* **AVAILABLE DATA**:
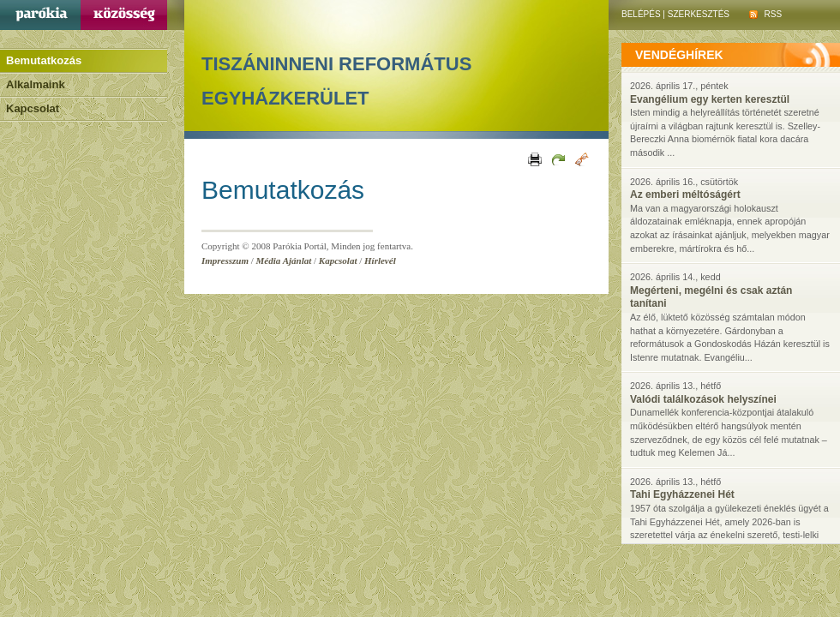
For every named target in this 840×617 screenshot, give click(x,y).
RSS (765, 14)
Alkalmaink (35, 84)
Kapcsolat (33, 108)
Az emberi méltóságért (685, 195)
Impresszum (225, 261)
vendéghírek (679, 55)
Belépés (641, 14)
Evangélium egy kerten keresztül (710, 99)
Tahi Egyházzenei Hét (682, 494)
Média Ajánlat (284, 261)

* **TASK GOAL**:
Please update the rows above by replacing "screenshot" with "image" and keeping everything else the same. Leave the pictures out of your answer.

* **ANSWER TO THE TASK**:
For every named target in this 840×617 image, give click(x,y).
RSS (765, 14)
Alkalmaink (35, 84)
Kapcsolat (33, 108)
Az emberi méltóságért (685, 195)
Impresszum (225, 261)
vendéghírek (679, 55)
Belépés (641, 14)
Evangélium egy kerten keresztül (710, 99)
Tahi Egyházzenei Hét (682, 494)
Média Ajánlat (284, 261)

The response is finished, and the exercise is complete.